# EXTRACTED TEXT:
+++
Linda’s Sausage Milk Gravy

Scramble one pound of breakfast sausage in skillet and brown slightly.  Sprinkle with 1/2 cup flour.  Stir and smooth as it browns.  When sausage is not quite brown enough to serve, stir in 1 cup water to stop browning.  Stir until even consistency about like yogurt.  Stir in enough canned evaporated milk to get slightly thinner than gravy consistency.  Simmer 5-10 minutes, scraping skillet periodically to avoid burning until biscuits come out of oven.  It will get thicker as it simmers.  Taste before you season.  May be seasoned well enough from sausage.  If too thick, stir in a little more milk.  If you get it too thin, simmering will thicken.  Serve over hot biscuits.

Substitution:  Can make this gravy in bacon drippings.  Stir flour in hot (not flaming drippings.) Lower setting to medium.  Scrape bottom of skillet constantly with metal spatula as mix browns to mix well.  When the mix is smooth and slightly darker than mocha stir in about 1 cup cold water, stirring and scraping constantly.  Will steam and thicken quickly.  Add water or milk to dilute to gravy consistency. Whisk frequently and allow to simmer 5-10 minutes for smooth gravy. Season to taste.  May not need much salt.  Bacon is salty.  I like bacon gravy brown.  Adding milk to dilute makes gravy white, but you always need use water to gravy first to preventing scalding and curdling of milk.

Bud’s Biscuits(12 biscuits recipe can be easily doubled or tripled)

Get these in oven before you start gravy.

We use self-rising flour, but if you have all purpose, stir in 1 1/2 teaspoon baking powder and 1/4 teaspoon salt for each cup flour and mix well.

2 cups flour

1/2 cup shortening

8-10 ounces evaporated canned milk dilute or concentrated to your taste.(save remainder of can for gravy.)

Pre-heat oven to 400 and grease baking pan. Cut shortening into flour.  You can use spoon or pastry blender.  When it is well-mixed and you don’t see big, separate lumps of shortening.  Mix in about 7-8 ounces of the canned milk, if you need to, add just a bit more till mix resembles stiff mashed potatoes. Mix will not be smooth.  Be sure to mix in extra milk a bit at a time if you must.  Dough has to be stiff enough to roll out.  Dust flour over top of biscuit dough and turn onto lightly floured surface. A clean smooth dishtowel, wax paper, or bread board work well.  Knead three or for times till dough well-dusted.  You can get ready to bake one of two ways.  Either roll dough out about 1/2 inches thick, with rolling pin, folding about four times to make layered biscuits and then roll to 1/2 inch thick, cut and bake.  The other option is flour your hands, pinch off dough about 3/4 quarters the size of your palm, dip in a bit of flour dust and roll three or four times.  Put in pan smooth side up.  Butter tops and bake at 400 degrees on middle rack till tops are starting to brown.
+++
# DATA LISTING:
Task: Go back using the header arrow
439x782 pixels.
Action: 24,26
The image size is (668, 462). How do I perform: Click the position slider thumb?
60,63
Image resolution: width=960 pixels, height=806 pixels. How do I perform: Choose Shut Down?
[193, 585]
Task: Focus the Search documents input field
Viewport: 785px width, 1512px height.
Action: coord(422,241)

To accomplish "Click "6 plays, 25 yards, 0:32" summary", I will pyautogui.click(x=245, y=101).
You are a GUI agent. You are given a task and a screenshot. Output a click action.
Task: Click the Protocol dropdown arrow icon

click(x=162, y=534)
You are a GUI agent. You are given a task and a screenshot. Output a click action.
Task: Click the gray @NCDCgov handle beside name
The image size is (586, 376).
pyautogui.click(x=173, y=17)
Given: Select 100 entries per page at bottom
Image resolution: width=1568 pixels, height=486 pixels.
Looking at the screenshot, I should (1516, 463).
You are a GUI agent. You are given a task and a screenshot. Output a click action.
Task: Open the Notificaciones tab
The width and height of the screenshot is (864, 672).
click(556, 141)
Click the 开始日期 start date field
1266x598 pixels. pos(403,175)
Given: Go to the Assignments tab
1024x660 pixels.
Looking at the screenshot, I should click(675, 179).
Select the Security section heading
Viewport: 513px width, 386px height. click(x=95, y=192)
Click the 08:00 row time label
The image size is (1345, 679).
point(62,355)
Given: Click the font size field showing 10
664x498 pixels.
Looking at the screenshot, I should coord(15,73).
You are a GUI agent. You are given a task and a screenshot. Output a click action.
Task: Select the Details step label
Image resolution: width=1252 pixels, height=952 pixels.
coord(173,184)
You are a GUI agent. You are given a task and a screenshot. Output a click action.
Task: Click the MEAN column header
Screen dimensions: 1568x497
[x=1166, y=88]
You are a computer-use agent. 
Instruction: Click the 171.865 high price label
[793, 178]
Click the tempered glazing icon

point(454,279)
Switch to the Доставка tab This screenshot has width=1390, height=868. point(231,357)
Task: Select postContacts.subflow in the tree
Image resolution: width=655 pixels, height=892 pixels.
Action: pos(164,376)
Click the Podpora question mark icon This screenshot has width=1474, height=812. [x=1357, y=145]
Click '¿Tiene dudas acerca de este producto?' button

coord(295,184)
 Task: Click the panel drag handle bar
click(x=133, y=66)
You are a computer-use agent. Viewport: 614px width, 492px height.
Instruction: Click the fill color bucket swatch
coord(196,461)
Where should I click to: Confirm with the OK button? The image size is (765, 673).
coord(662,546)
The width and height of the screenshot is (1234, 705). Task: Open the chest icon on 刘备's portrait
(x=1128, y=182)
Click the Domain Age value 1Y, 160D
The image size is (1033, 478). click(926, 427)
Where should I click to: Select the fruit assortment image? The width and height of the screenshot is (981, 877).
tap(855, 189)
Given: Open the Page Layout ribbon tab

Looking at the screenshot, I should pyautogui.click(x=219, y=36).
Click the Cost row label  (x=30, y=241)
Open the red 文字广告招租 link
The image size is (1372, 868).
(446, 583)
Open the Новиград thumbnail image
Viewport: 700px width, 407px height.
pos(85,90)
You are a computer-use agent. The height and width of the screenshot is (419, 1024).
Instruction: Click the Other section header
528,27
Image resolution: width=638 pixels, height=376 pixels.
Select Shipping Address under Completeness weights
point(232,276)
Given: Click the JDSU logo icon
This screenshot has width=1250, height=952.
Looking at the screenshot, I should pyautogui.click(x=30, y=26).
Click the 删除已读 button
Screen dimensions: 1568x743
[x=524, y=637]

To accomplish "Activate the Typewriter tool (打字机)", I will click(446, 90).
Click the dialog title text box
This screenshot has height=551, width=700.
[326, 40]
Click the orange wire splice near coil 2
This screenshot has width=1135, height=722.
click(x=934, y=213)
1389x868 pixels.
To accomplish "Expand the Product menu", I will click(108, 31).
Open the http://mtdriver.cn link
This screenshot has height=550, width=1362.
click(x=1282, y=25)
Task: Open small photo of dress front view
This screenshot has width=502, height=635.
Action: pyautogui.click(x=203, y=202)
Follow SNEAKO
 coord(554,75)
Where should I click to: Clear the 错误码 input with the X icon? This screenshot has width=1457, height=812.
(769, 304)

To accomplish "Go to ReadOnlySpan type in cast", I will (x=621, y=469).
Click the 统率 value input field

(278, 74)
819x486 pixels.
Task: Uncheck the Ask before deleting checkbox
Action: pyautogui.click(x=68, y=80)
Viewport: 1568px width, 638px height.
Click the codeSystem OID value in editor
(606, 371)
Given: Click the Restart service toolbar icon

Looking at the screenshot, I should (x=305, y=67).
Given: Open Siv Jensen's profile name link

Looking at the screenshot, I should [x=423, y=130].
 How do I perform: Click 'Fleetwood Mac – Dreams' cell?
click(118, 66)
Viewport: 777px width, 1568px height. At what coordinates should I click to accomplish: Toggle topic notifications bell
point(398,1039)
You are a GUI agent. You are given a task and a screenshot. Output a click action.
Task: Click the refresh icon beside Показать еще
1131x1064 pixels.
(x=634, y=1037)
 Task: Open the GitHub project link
+++
# TASKS:
[1] In the recipe text, shorten the paragraph that begins "Scramble one pound of breakfast sausage" or turn it into a list, keeping its main facts.
[2] Replace "shortening" with "butter" in the recipe text between "Get these in" and "can for gravy.)", inclusive.
[3] Extend the recipe text past its last sentence.

# RESPONSES TO THE EXERCISE:
[1]
- Brown 1 pound of breakfast sausage slightly in a skillet, then sprinkle on 1/2 cup flour and stir as it browns.
- Before the sausage is brown enough to serve, stir in 1 cup water and stir until it is about as thick as yogurt.
- Add canned evaporated milk until the mixture is slightly thinner than gravy.
- Simmer 5–10 minutes, scraping the skillet so it doesn't burn, until the biscuits come out of the oven. It thickens as it simmers.
- Taste before seasoning, since the sausage may season it enough.
- Add milk if it's too thick, or simmer longer if it's too thin.
- Serve over hot biscuits.

[2]
Get these in oven before you start gravy.

We use self-rising flour, but if you have all purpose, stir in 1 1/2 teaspoon baking powder and 1/4 teaspoon salt for each cup flour and mix well.

2 cups flour

1/2 cup butter

8-10 ounces evaporated canned milk dilute or concentrated to your taste.(save remainder of can for gravy.)

[3]
After biscuits cool, save left-overs in ziplock bag.  They are great for about three days.  The gravy reheats well, too.

 

Homemade Liverwurst Recipe

pate liver baked liverwurst 3

1.25 lbs liver frozen and cut into 1″ cubes.  (Can be pork, beef, chicken or any combination)

1/2 lb beef tongue or pork shoulder frozen and cut into 1″cubes

3/4 lb fat(I added butter or margarine to make enough fat)
3 tsps table salt
1 1/2 tsp sugar
1/2 onion +1 TBS oil, grated and cooked till soft and golden
1/4 tsp ground cardamom
1/2 tsp ground ginger
1/4 tsp ground mace
2 tsps dried marjoram
1/4 tsp ground coriander, optional
1 1/2 tsp freshly ground black pepper
1 TBS crushed garlic
I TBS ground sage
Grind chilled, raw meats together.
Mix in sauteed onion, garlic and spices.
Grind again.
If you want to use as spread, cook mixture until 160 degrees and store in covered container for up to 5 days.  Will be dark brownish, gray mix.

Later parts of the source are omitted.